▶ SET TASK 1
Decide whether each of the following statements agrees with the overhead analysis excerpt. For each, answer yes or no and quote the words of the excerpt that decide it. (a) On computation graphs with 5,000 to 10,000 nodes, AStitch introduces an average overhead of 90s. (b) The kernel time was measured with nvprof. (c) A V100 GPU can accommodate at most 120 such thread blocks concurrently.

BEGIN TEXT BLOCK

Table 6: Overhead of inlined global-bar.

| #block   | 20   | 40   | 60   | 80   | 100  | 120  | 140  | 160  |
|----------|------|------|------|------|------|------|------|------|
| Time(us) | 2.53 | 2.53 | 2.59 | 2.59 | 2.66 | 2.66 | 2.69 | 2.72 |

# 6.4 Overhead Analysis

6.4.1 Optimization Overhead. The optimization overhead of AStitch comes from the process of exhaustive stitching, thread mapping, and data management planning. We measure the overhead time from accepting the input graph until just before lowering LLVM IR to CUDA binary. We measure the overhead on computation graphs with 5,000 to 10,000 nodes and the results show that AStitch introduces an overhead of 90s in average where originally XLA requires 30s in average. Just like compilation overhead, the overhead of AStitch is introduced only once for all following iterations of training/inference. The overhead, although non-negligible, is still much more efficient than searching and tuning-based optimizations.

6.4.2 Global Barrier Overhead. Table 6 shows the overhead of global barrier under different GPU block numbers, with a block size of 1024. Time is the duration of a kernel consists of only a global barrier, without any other computation. We measure the kernel time with nvprof. A V100 GPU can accommodate at most 160 such thread blocks concurrently. Thus the overhead of global barrier is no more than 2.72us in AStitch, less than the kernel launch overhead on the order of 10 microseconds.

END TEXT BLOCK
BEGIN TASK DATA

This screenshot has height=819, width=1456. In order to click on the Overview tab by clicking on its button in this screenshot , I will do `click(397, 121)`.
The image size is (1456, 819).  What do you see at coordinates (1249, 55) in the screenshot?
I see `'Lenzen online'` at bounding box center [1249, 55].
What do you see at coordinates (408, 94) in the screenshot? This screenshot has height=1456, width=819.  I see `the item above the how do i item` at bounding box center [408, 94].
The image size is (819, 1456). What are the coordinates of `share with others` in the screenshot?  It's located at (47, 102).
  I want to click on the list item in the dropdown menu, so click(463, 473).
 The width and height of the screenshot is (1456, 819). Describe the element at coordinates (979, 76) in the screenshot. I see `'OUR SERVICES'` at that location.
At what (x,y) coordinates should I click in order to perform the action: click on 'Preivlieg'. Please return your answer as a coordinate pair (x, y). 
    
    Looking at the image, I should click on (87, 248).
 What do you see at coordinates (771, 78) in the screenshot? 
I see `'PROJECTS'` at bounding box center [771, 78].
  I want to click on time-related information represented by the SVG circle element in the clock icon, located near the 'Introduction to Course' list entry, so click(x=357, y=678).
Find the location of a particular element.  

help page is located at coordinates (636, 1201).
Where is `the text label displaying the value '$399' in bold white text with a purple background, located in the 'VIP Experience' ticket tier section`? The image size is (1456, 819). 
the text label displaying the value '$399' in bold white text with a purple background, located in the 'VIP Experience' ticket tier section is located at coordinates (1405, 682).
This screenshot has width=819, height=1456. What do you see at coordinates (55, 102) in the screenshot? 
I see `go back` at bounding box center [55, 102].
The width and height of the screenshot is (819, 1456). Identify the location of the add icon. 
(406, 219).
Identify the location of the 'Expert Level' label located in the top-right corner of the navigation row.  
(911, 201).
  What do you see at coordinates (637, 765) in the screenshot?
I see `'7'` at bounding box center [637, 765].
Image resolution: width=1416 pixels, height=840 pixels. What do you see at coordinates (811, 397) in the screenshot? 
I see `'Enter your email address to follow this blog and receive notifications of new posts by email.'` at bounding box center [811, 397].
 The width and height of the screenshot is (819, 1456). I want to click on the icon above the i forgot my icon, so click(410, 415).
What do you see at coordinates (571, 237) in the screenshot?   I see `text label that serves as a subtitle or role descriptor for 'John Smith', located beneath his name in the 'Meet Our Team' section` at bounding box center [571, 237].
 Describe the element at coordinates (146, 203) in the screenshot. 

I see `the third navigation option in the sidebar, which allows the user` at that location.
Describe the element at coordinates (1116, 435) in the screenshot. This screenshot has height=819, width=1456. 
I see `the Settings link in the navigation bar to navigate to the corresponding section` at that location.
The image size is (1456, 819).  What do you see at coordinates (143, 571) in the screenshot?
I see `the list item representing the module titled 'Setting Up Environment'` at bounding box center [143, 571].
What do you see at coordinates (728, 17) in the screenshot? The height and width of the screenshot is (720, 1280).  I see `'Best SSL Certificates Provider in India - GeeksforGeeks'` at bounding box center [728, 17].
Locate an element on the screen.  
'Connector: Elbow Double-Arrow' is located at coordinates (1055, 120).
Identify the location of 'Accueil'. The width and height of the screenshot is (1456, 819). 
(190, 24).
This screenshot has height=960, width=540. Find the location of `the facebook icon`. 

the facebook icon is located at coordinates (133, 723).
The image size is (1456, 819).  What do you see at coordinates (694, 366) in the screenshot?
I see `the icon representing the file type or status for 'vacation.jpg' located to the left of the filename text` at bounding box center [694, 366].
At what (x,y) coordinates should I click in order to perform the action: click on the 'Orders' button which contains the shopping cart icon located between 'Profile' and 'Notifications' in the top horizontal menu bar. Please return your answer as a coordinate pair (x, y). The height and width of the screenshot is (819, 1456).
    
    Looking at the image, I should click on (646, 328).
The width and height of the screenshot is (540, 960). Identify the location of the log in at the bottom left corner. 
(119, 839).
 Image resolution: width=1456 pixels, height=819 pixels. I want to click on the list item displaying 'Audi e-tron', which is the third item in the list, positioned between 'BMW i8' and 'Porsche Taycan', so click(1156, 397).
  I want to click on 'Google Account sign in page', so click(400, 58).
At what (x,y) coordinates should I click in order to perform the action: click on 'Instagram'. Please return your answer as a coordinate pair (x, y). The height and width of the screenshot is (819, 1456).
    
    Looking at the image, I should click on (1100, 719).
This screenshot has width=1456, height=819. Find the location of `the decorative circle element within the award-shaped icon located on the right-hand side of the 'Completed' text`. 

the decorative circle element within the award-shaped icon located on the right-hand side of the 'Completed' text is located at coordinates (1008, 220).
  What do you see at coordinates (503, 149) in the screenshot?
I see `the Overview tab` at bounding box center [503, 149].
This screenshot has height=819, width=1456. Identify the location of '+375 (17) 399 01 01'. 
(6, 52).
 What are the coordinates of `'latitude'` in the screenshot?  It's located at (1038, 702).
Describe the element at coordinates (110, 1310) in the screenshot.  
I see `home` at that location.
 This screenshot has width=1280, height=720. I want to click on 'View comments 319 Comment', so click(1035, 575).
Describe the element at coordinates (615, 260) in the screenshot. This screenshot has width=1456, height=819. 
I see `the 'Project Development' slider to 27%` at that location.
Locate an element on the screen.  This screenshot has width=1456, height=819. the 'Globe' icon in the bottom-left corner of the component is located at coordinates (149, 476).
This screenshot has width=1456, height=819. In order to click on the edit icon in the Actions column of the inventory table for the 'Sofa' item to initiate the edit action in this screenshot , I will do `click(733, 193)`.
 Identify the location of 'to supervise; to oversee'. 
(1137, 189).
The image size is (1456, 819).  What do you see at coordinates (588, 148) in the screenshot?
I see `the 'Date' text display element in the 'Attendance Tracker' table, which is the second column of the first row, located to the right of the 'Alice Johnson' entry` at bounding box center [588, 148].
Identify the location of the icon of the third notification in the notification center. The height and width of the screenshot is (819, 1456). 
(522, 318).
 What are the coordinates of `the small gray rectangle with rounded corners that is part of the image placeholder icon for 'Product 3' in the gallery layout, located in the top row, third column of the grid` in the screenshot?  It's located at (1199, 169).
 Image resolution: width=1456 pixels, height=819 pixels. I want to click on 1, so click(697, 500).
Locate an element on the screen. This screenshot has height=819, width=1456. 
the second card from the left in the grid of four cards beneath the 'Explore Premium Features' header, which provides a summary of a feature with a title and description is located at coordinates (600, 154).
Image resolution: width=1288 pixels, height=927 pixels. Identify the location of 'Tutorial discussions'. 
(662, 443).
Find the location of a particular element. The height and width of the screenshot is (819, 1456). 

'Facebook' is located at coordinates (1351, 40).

END TASK DATA

▶ SET TASK 2
In the records, retype the lines starting at the line containing "The width and height of the screenshot is (540, 960)." and ending at the line containing "(119, 839).".

▶ RESULT 1
(a) Yes: "AStitch introduces an overhead of 90s in average"
(b) Yes: "We measure the kernel time with nvprof."
(c) No: "A V100 GPU can accommodate at most 160 such thread blocks concurrently."

▶ RESULT 2
The width and height of the screenshot is (540, 960). Identify the location of the log in at the bottom left corner. 
(119, 839).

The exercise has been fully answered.